There are 83 students in UNM’s third-year law class. Carey said that’s considered a smaller class. But there are 110 students in the first-year class.

“This past year, interest in law school increased,” Carey said. “There were a lot of high-profile legal and political controversies, especially during the Trump administration. That generated more interest in cause lawyering, putting legal resources and advocacy behind a certain political, social and moral position.”

Most of UNM’s law school students are New Mexicans, but Carey said fewer state residents today are applying to UNM or any other law school than once was the case. She wants to send the law school’s faculty and staff out on the road to do some recruiting.

“I want to get them out in the high schools and middle schools,” Carey said. “The faculty and staff are excited about road-tripping. There’s a lot of energy behind it.”

Really fulfilling

Carey, the single mother of a 6-year-old son, will be the second woman to serve as dean of UNM’s law school. Suellyn Scarnecchia had the job from 2003 to 2008.
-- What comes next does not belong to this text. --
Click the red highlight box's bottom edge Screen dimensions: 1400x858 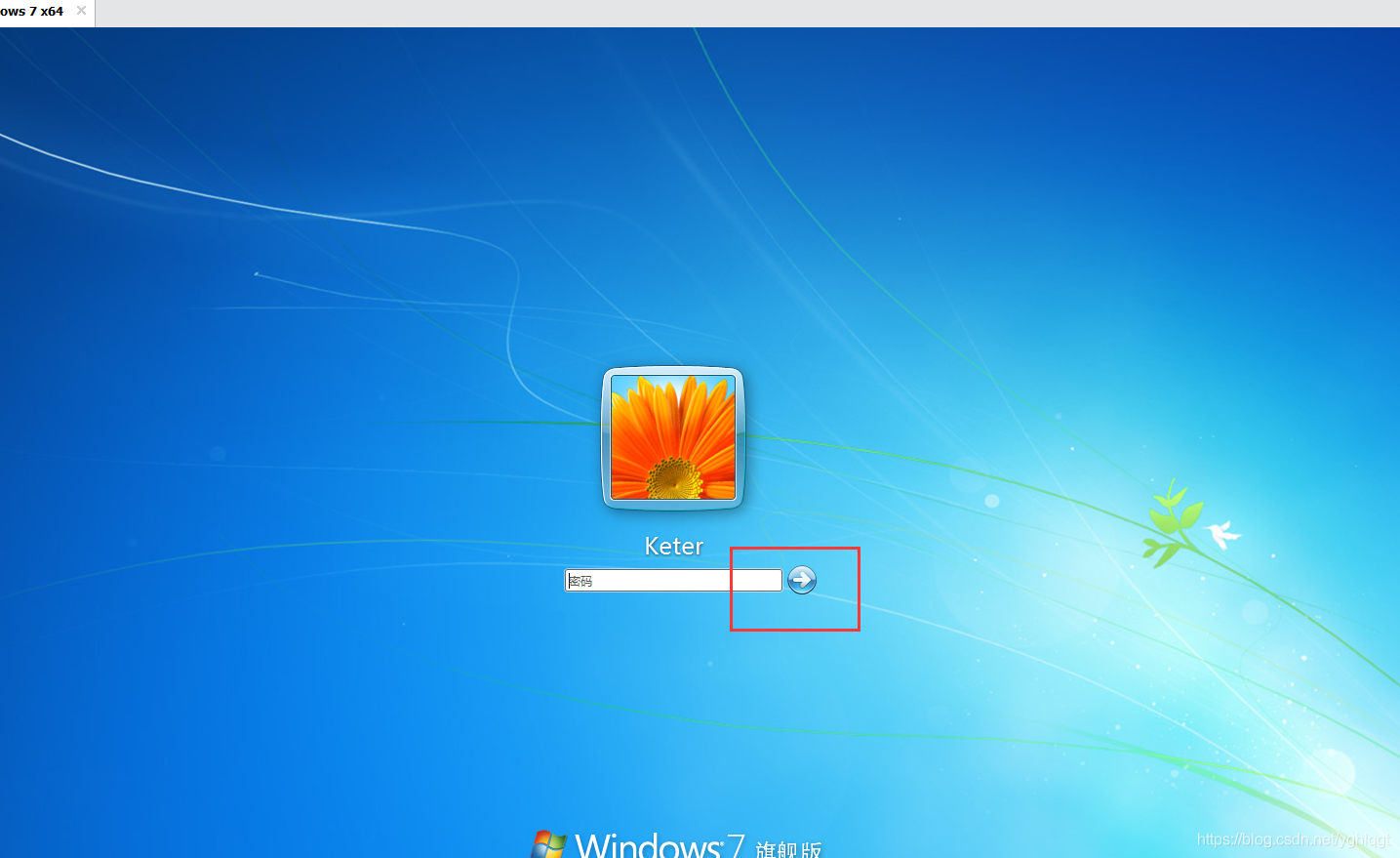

Sacrifice is a byproduct of responsibility, and one sacrifice Carey will make when she takes the reins of the law school is teaching. Back in Miles City, when she decided to be a lawyer, Carey likely never imagined what a vital role teaching would play in her life.

“As dean, teaching will probably not be a smart allocation of my time,” Carey said. “But it has been a wonderful part of my career. It’s really fulfilling. Having the time and space to think about law and policy and theory has made me a better lawyer and a better legal thinker.”